Медина Сидония молил лишь о том, чтоб ему дали спокойно уйти. Силы его были на исходе, и он был рад, что ветер надувал его паруса, избавляя от риска нового морского боя. Как овчарки, гонящие стадо, английские корабли теснили Армаду, пока она не ушла далеко на север, а потом оставили на волю ветра и Господа, во имя которого они и отправились в этот крестовый поход.
ГЛАВА IV. СЭР ДЖЕРВАС
Ясным августовским днем Кросби в числе многих гостей был приглашен в просторную гостиную королевского дворца Уайтхолл.
Безоблачное голубое небо создавало иллюзию покоя после недавних яростных штормов на море, сотрясавших небо и землю. Моряки радовались, что вернулись живыми после погони за Армадой и привели в Темзу свои суда в целости и сохранности. Солнце ярко светило в высокие окна, из которых открывался вид на реку, где были пришвартованы барки; на них прибыли по приглашению королевы адмирал и офицеры флота.
Оказавшись в таком достойном высокочтимом обществе, Кросби испытал чувство гордости и благоговения; он с интересом глядел по сторонам. На стенах гостиной висело множество картин, но все они были занавешены, яркая восточная скатерть с пестрым узором покрывала квадратный стол посреди гостиной; у стен, отделанных деревянными панелями, стояли стулья с высокими резными спинками, на их красном бархате красовались геральдические щиты. На каждой четверти щита на красном или лазурном фоне английские леопарды чередовались с французскими королевскими лилиями. Все стулья были свободны, кроме высокого кресла с широким сиденьем и подлокотниками с позолоченными львиными головами.

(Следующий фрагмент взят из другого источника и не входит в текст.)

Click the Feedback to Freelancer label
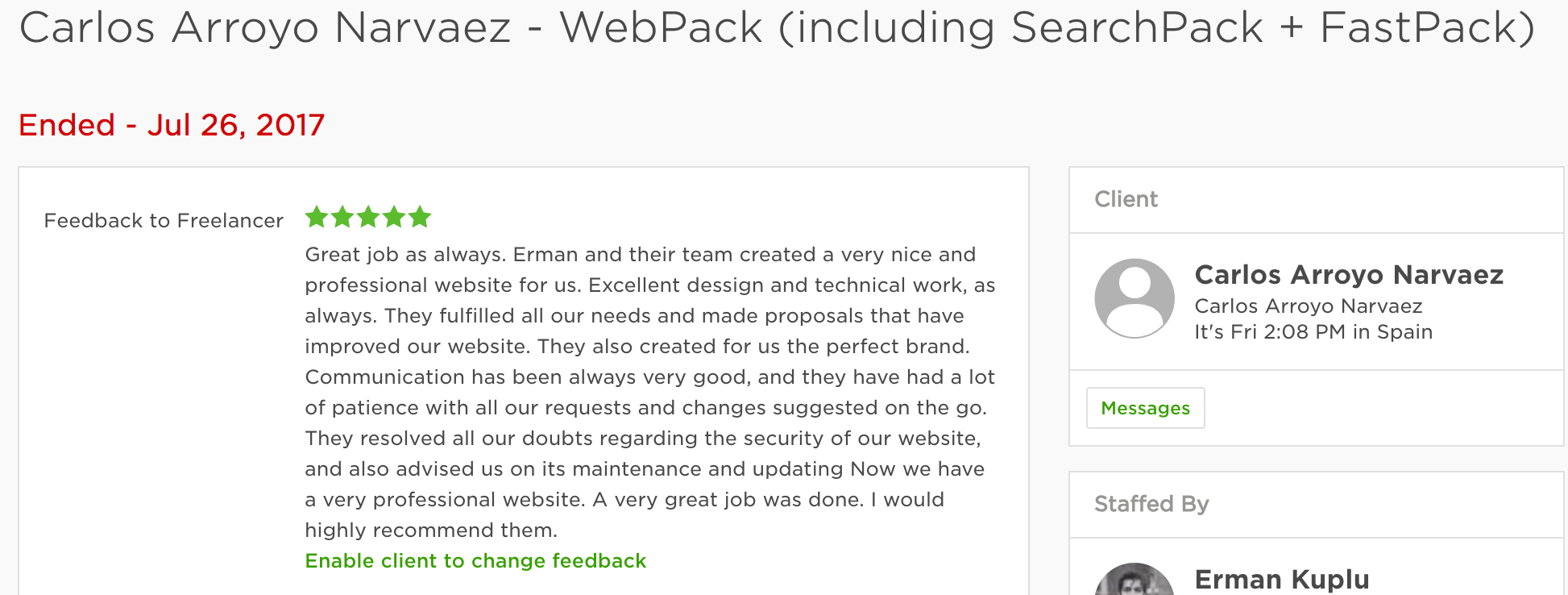Screen dimensions: 1568x595 [x=164, y=221]
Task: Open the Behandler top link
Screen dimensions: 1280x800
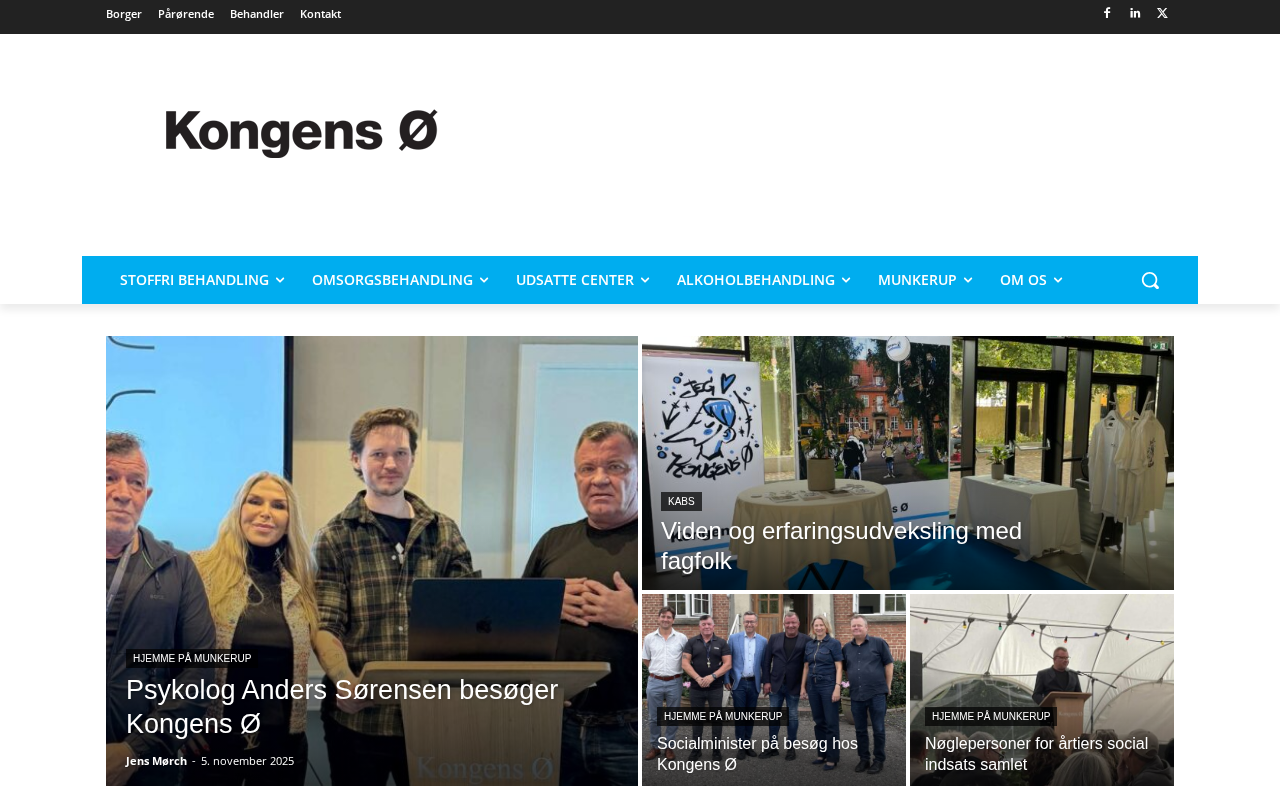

На этом кресле между двумя окнами восседала спиной к свету женщина, которую с первого взгляда можно было принять за восточного идола — по обилию драгоценностей и ярких пестрых украшений. Худобу ее скрывало платье с фижмами. У нее было ярко нарумяненное, узкое, хищное лицо с тонким орлиным носом и острый, выдающий раздражительную натуру подбородок. Брови были насурмлены, и к алости губ природа не имела никакого отношения. Над высоким и широким, почти мужским лбом громоздился чудовищный убор из белокурых накладных волос и целого бушеля низаного жемчуга. Многочисленные нити жемчуга закрывали шею и грудь, будто восполняя былую перламутровую белизну давно увядшей кожи. Горловина платья была отделана кружевным воротником неимоверной величины, торчавшим позади, словно расправленный веер. Он переливался жемчугами и бриллиантами. Драгоценными камнями сверкало и золототканное платье, расшитое хитроумным узором из зеленых ящериц. Она поигрывала платочком, отороченным золотыми кружевами, демонстрируя изумительно красивую руку, которую время пока щадило, и прикрывая потемневшие с годами зубы: тут уж никакие белила не помогали.